Pharaoh – Management Guru


Passover passed without my revisiting The Ten Commandments, but by chance, I came upon an great insight regarding Pharaoh today.  We all know what the Bible says about him, the Israelites, and brick making:

 And Pharaoh said, Behold, the people of the land now are many, and ye make them rest from their burdens.

And Pharaoh commanded the same day the taskmasters of the people, and their officers, saying,

Ye shall no more give the people straw to make brick, as heretofore: let them go and gather straw for themselves.

And the tale of the bricks, which they did make heretofore, ye shall lay upon them; ye shall not diminish ought thereof: for they be idle; therefore they cry, saying, Let us go and sacrifice to our God.

 Let there more work be laid upon the men, that they may labour therein; and let them not regard vain words.

And the taskmasters of the people went out, and their officers, and they spake to the people, saying, Thus saith Pharaoh, I will not give you straw.

 Go ye, get you straw where ye can find it: yet not ought of your work shall be diminished.

So the people were scattered abroad throughout all the land of Egypt to gather stubble instead of straw.

Yes, in response to the demand from Moses to free the Israelites, Pharaoh doubles down on the captive workforce, and insists that they make their quota of mud bricks, and that they gather the straw to mix into them on their own.  More work for the same pay, i.e. no pay, of course!  Pharaoh was a mean, nasty, evil taskmaster.  So I thought until I read Robert Burton’s passage in The Anatomy of Melancholy:

When the children of Israel murmured against Pharaoh in Egypt, he commanded his officers to double their task and let them get straw themselves and yet make their full number of bricks, for the sole cause why they mutiny and are evil at ease is, “They are idle.”  When you shall hear and see so many discontented persons in all places where you come, so many several grievances, unnecessary complaints, fears, suspicions, the best means to redress it is to set them awork so to busy their minds, for the truth is, they are idle.

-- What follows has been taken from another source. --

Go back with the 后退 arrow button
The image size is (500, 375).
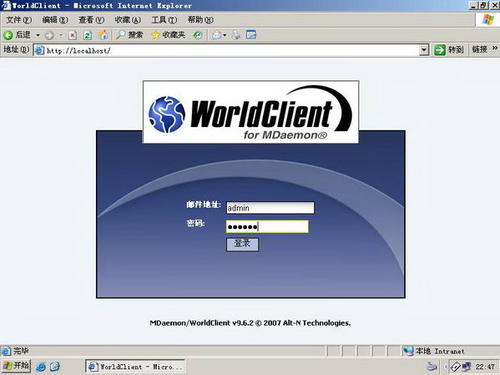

Gosh darn, it’s worthy of Machiavelli!  Whom I also happen to be reading…  He was simply managing his workforce in the most efficient manner available at that time.  Motivational is what I would call his strategy.


2 Responses to Pharaoh – Management Guru

  1. Regina Merwin says:

    And here I thought Pharaoh was such a stern taskmaster because of his emasculating wife goading him on, in order to get back at Moses for spurning her advances!